As of this writing (June 2025), multiple efforts are ongoing to extend the GMDB, including global data from shallow crustal earthquakes in active tectonic regions as part of the NGA-West3 database (Buckreis et al., 2024c). The schema was developed with these expansions in mind; however, organizational additions and/or alterations are anticipated as the database grows. The source and site metadata compiled as part of ongoing projects, such as NGA-West3, are publicly available in the GMDB since these types of information are generally compiled from public sources. However, the ground motions and associated intensity measures are restricted pending formal release by the project.
The GMDB API is a complex product that is still routinely undergoing updates and advancements. Requests for individual tables and batches of time-series data are operational, and ongoing developments aim to provide customizable datasets containing ground metadata and intensity measures in an end-to-end computing workflow for the next generation of ground motion analytics. We encourage researchers and engineers who utilize the GMDB to reference the specific GMDB version used and to cite all original sources of data and metadata.
Footnotes
Acknowledgements
The authors thank three anonymous reviewers for their input on this article.
Declaration of conflicting interests
The author(s) declared no potential conflicts of interest with respect to the research, authorship, and/or publication of this article.
Funding
The author(s) disclosed receipt of the following financial support for the research, authorship, and/or publication of this article: Funding for this study included support from the California Department of Water Resources (DWR), Agreement 4600012415; the USGS External Research Program, contract number G21AP10370 (CENA data); Pacific Gas & Electric Company (PG&E) and the California Strong Motion Instrumentation Program (CSMIP) (Ridgecrest and CSN data); the California Department of Transportation, award 65A0780 (NGA-West3); and USGS Contract G22AP00319 (SFBA data). We gratefully acknowledge this support.
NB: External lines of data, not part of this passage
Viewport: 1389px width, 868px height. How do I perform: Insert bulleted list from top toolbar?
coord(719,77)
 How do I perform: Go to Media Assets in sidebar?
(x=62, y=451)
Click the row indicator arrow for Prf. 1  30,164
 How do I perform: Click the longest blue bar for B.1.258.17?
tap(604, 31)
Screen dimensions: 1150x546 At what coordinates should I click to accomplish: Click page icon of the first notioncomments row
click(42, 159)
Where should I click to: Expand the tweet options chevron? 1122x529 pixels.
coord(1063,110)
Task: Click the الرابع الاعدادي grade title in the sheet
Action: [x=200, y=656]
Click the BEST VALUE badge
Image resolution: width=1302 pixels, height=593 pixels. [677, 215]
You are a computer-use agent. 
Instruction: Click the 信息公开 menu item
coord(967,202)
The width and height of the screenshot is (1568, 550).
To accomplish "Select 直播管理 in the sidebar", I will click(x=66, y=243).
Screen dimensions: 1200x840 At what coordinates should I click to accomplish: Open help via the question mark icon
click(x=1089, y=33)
The views and conclusions in this paper are those of the authors and do not reflect the policy of the USGS, the State of California, or PG&E.
ORCID iDs
Data Resources
Raw time-series records were retrieved from the Incorporated Research Institutions for Seismology (IRIS) Data Management Center (https://www.iris.edu), the Center for Engineering Strong Motion Data (CESMD; https://www.strongmotioncenter.org/), the California Department of Water Resources (DWR), and from the Earthquake Data Center System of Türkiye (TDVMS; https://tdvms.afad.gov.tr/). The Community Seismic Network (CSN) waveforms were obtained from the CSN website (http://csn.caltech.edu/data). The ground motion data were processed using R (R Core Team, 2022) or gmprocess (Hearne et al., 2019; Thompson et al., 2025) with a human review GUI which is available on GitHub (https://github.com/meramossepu/HumanReviewGUI) and there is a versioned release available on Zenodo (v1.0, at the time of publication; doi: 10.5281/zenodo.10815137). The GMDB API is accessible at
, and static releases of each version are available at Buckreis et al. (2025b)Archive of an earthquake ground motion relational database (GMDB) for engineering applications. DesignSafe-CI., doi: 10.17603/ds2-w0zm-y670 v1.